_EXERCISE PROMPT_. Go through the listing below and output exactly the line with "You are a computer-use agent. The width", the line with "Click the second green 湧泉 droplet icon", and each line between; omit the rest.

····················

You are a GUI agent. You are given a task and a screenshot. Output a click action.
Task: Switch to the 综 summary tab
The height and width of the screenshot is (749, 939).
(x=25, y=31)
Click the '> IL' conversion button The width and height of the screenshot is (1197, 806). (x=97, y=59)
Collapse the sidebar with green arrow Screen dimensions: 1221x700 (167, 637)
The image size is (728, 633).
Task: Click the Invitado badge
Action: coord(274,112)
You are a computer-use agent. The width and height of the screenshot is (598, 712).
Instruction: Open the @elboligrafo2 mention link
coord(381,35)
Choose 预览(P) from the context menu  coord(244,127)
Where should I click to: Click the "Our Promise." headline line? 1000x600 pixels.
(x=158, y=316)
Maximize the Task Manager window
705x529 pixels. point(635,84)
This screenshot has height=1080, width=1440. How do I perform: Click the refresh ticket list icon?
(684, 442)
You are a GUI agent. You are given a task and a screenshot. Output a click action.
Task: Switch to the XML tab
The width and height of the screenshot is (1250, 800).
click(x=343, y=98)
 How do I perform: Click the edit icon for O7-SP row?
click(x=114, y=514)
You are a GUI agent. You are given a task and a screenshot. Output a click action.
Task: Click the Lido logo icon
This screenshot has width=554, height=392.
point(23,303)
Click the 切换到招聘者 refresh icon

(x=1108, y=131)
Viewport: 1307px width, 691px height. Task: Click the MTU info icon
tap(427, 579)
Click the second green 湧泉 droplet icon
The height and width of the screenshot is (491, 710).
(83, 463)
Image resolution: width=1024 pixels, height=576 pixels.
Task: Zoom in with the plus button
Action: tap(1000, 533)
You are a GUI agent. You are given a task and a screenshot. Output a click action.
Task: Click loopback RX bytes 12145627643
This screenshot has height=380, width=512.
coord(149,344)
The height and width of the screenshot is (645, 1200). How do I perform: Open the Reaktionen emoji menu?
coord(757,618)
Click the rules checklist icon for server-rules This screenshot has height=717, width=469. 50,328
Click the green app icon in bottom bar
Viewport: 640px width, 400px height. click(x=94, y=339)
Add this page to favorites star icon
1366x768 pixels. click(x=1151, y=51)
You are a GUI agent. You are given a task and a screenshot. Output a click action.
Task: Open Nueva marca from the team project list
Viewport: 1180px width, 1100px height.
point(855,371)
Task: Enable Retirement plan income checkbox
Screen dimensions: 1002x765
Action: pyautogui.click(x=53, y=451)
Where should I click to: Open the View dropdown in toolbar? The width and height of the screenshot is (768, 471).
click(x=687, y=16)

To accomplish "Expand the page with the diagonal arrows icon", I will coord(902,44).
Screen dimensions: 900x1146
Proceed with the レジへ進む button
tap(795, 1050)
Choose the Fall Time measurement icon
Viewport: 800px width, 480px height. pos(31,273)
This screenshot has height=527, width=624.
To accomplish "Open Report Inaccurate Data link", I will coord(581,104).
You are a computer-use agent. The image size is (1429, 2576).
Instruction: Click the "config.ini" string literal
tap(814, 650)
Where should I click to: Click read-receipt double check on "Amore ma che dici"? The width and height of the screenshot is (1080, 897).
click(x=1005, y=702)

····················

_EXERCISE OUTPUT_.
You are a computer-use agent. The width and height of the screenshot is (598, 712).
Instruction: Open the @elboligrafo2 mention link
coord(381,35)
Choose 预览(P) from the context menu  coord(244,127)
Where should I click to: Click the "Our Promise." headline line? 1000x600 pixels.
(x=158, y=316)
Maximize the Task Manager window
705x529 pixels. point(635,84)
This screenshot has height=1080, width=1440. How do I perform: Click the refresh ticket list icon?
(684, 442)
You are a GUI agent. You are given a task and a screenshot. Output a click action.
Task: Switch to the XML tab
The width and height of the screenshot is (1250, 800).
click(x=343, y=98)
 How do I perform: Click the edit icon for O7-SP row?
click(x=114, y=514)
You are a GUI agent. You are given a task and a screenshot. Output a click action.
Task: Click the Lido logo icon
This screenshot has width=554, height=392.
point(23,303)
Click the 切换到招聘者 refresh icon

(x=1108, y=131)
Viewport: 1307px width, 691px height. Task: Click the MTU info icon
tap(427, 579)
Click the second green 湧泉 droplet icon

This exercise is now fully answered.